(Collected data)
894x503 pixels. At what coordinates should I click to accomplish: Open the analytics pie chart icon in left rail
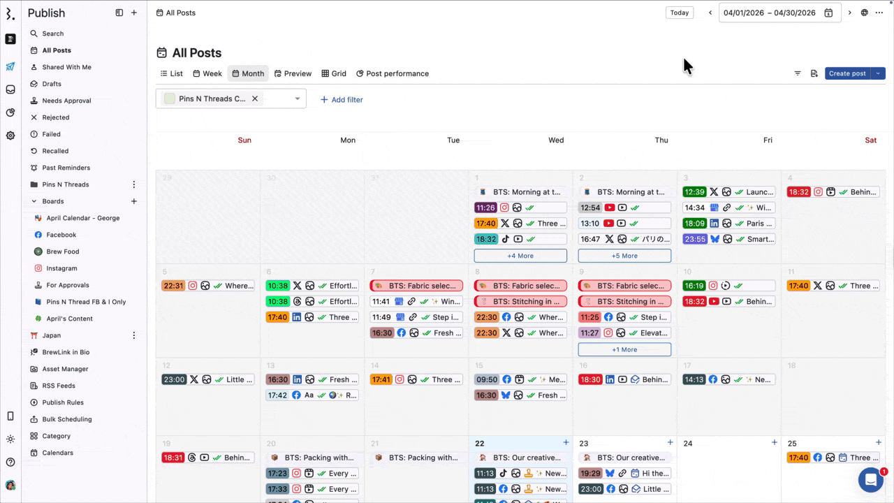pos(10,112)
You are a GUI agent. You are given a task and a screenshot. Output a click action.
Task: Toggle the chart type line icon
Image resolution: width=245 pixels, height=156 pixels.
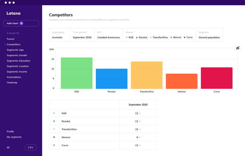tap(237, 48)
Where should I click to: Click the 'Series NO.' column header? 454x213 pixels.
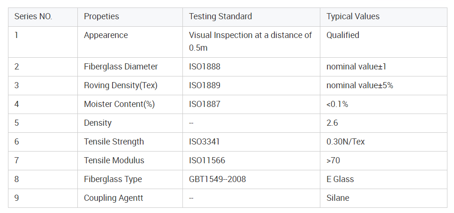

◆ **Problem description**
Reproduce, word for word, every line from the one that contains "You are a GUI" to the end of the data, including both ends; omit all pictures.

◆ **The completed task**
You are a GUI agent. You are given a task and a screenshot. Output a click action.
Task: Toggle the chart type line icon
Image resolution: width=245 pixels, height=156 pixels.
tap(237, 48)
Where should I click to: Click the 'Series NO.' column header? 454x213 pixels.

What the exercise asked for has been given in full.